L’identification d’une représentation efficace est entièrement automatique et ne repose sur aucune approximation ou hypothèse a priori. Crédit : Alexeï Vagov
Cohérence et dynamique quantiques
L’un des principaux défis auxquels sont confrontés de nombreux chercheurs aujourd’hui est de préserver la cohérence quantique sur des périodes plus longues. Ceci peut être réalisé en décrivant avec précision l’évolution de l’état quantique au fil du temps, également connue sous le nom de dynamique quantique.
Des scientifiques du Centre MIEM HSE pour les métamatériaux quantiques, en collaboration avec des collègues allemands et britanniques, ont proposé un algorithme appelé Compression automatique des environnements arbitraires (ACE) comme solution pour étudier l’interaction des qubits avec leur environnement et les changements qui en résultent. leur état quantique au fil du temps.
Aperçu de la dynamique quantique
« Le nombre presque infini de modes de vibration ou de degrés de liberté dans l’environnement rend le calcul de la dynamique quantique particulièrement difficile. En fait, cette tâche implique de calculer la dynamique d’un seul système quantique alors qu’il est entouré de milliers de milliards d’autres. Le calcul direct est impossible dans ce cas, car aucun ordinateur ne peut le gérer.
Cependant, tous les changements environnementaux n’ont pas la même importance : ceux qui se produisent à une distance suffisante de notre système quantique sont incapables d’affecter sa dynamique de manière majeure. La division en degrés de liberté environnementaux « pertinents » et « non pertinents » est à la base de notre méthode », explique Alexei Vagov, co-auteur de l’article et directeur du Centre MIEM HSE pour les métamatériaux quantiques.
Interprétation de Feynman et algorithme ACE
Selon l’interprétation de la mécanique quantique proposée par le célèbre physicien américain Richard Feynman, calculer l’état quantique d’un système implique de calculer la somme de toutes les manières possibles d’atteindre cet état. Cette interprétation suppose qu’une particule (système) quantique peut se déplacer dans toutes les directions possibles, y compris vers l’avant ou vers l’arrière, vers la droite ou la gauche, et même remonter dans le temps. Les probabilités quantiques de toutes ces trajectoires doivent être additionnées pour calculer l’état final de la particule.
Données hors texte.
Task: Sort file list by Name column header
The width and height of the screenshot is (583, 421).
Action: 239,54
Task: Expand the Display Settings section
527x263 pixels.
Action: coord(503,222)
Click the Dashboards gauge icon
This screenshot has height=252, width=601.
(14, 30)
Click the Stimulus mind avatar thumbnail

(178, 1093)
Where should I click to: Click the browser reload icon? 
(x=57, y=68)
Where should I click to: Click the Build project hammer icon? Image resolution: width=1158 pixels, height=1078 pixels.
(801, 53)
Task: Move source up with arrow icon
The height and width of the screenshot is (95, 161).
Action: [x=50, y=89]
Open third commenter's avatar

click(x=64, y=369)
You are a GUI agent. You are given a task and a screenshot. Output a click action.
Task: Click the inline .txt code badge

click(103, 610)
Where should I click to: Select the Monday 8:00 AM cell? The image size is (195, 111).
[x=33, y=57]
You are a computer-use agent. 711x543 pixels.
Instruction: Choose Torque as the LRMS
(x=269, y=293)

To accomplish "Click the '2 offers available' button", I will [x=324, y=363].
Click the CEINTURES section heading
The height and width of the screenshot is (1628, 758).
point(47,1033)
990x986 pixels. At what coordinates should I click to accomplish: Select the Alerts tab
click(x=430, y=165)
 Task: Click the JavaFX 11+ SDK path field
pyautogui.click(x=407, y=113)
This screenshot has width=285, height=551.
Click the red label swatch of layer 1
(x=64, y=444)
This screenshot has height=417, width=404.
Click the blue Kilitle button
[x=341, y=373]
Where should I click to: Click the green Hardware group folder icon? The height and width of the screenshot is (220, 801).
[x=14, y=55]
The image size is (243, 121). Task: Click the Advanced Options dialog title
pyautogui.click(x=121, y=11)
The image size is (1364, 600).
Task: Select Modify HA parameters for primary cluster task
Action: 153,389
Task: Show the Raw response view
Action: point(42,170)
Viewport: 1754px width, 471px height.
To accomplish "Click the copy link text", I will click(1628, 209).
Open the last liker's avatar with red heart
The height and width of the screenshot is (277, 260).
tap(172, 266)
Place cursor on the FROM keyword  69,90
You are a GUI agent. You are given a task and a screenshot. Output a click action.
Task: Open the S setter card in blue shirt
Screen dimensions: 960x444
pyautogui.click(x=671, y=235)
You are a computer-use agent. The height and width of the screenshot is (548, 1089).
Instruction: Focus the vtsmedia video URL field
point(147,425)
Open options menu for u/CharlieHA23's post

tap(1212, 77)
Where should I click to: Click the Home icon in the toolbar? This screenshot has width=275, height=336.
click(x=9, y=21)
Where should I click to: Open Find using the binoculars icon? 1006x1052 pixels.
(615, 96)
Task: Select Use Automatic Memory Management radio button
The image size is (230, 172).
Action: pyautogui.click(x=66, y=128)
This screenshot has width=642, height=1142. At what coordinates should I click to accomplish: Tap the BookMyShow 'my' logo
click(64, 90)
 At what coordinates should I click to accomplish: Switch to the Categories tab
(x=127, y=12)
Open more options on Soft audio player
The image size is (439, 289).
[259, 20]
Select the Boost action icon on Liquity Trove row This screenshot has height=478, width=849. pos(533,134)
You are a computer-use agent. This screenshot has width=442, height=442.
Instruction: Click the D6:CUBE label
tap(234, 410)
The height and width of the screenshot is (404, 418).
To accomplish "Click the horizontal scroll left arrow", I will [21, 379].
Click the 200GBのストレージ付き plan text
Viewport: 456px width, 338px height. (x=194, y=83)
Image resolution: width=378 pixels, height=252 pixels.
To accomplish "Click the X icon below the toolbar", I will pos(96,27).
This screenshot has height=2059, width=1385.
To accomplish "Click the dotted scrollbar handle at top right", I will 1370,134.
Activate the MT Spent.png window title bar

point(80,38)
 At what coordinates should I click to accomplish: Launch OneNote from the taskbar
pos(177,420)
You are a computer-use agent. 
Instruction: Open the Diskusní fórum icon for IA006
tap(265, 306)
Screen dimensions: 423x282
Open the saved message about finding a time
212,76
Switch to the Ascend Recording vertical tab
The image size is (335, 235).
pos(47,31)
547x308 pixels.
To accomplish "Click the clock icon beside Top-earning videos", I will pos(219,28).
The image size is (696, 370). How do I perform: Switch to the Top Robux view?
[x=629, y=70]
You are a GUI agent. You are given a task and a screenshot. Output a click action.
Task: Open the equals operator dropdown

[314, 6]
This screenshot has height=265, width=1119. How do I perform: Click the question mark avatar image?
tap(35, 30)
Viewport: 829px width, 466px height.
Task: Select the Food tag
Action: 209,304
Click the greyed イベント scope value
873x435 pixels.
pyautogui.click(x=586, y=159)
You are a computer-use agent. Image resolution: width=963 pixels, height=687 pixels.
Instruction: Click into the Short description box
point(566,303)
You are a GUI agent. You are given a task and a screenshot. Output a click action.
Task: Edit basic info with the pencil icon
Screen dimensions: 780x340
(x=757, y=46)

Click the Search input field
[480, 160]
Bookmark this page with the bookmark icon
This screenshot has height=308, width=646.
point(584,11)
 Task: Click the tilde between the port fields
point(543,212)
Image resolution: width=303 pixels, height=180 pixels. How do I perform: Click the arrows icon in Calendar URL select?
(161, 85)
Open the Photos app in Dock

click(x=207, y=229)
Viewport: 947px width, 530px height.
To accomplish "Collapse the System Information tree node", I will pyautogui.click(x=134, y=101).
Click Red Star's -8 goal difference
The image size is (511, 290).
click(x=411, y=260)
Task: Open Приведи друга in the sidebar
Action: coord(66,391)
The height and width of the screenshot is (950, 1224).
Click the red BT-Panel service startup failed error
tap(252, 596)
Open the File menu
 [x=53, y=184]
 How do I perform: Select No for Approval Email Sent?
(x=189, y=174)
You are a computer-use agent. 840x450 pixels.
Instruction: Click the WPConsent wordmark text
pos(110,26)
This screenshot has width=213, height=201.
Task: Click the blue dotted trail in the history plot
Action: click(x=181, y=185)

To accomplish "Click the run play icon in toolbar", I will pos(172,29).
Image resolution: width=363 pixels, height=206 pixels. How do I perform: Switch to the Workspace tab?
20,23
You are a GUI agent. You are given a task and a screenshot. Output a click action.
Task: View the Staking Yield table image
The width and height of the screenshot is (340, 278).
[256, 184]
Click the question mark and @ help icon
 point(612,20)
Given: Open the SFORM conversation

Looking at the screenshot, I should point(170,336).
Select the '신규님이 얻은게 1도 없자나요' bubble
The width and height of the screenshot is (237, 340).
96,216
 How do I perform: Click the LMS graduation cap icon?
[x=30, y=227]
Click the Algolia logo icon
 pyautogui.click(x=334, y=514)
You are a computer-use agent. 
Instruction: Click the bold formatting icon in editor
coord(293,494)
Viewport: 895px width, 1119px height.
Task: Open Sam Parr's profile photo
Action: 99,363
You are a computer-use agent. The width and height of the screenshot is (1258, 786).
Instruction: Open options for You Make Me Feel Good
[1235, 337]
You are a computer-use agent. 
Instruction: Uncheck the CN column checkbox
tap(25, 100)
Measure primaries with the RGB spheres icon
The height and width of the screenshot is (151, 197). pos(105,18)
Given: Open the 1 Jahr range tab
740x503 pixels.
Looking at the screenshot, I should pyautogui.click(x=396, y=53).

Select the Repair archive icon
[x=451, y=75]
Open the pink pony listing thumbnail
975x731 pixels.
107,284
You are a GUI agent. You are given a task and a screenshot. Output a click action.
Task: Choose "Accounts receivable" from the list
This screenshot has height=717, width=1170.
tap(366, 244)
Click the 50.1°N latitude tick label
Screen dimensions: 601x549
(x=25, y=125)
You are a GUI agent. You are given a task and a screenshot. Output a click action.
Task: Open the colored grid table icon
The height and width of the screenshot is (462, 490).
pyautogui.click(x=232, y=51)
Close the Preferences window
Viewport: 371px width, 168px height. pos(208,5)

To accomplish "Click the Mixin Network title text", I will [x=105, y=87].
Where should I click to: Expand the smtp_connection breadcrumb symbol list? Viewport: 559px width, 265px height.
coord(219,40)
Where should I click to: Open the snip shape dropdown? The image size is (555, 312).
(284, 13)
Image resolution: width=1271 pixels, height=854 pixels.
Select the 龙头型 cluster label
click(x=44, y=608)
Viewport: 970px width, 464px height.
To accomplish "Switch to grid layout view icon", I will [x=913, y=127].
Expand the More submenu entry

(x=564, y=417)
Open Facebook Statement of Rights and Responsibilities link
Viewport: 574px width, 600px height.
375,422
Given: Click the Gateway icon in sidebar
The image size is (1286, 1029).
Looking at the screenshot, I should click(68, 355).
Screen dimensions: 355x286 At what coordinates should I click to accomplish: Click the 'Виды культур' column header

« Le problème est qu’il y a trop de trajectoires possibles, même pour une seule particule, sans parler de l’environnement tout entier. Notre algorithme permet de considérer uniquement les trajectoires qui contribuent significativement à la dynamique du qubit tout en écartant celles dont la contribution est négligeable. Dans notre méthode, l’évolution d’un qubit et de son environnement est capturée par des tenseurs, qui sont des matrices ou des tableaux de nombres qui décrivent l’état de l’ensemble du système à différents moments. Nous sélectionnons ensuite uniquement les parties des tenseurs qui sont pertinentes pour la dynamique du système », explique Alexei Vagov.
Conclusion : implications de l’algorithme ACE
Les chercheurs soulignent que l’algorithme de compression automatisée des environnements arbitraires est accessible au public et implémenté sous forme de code informatique. Selon les auteurs, cela ouvre des possibilités entièrement nouvelles pour le calcul précis de la dynamique de plusieurs systèmes quantiques. Cette méthode permet notamment d’estimer le temps jusqu’à l’enchevêtrement photon les paires dans les lignes téléphoniques quantiques se démêleront, la distance à laquelle une particule quantique peut être « téléportée » ou le temps qu’il faut pour que les qubits d’un ordinateur quantique perdent leur cohérence.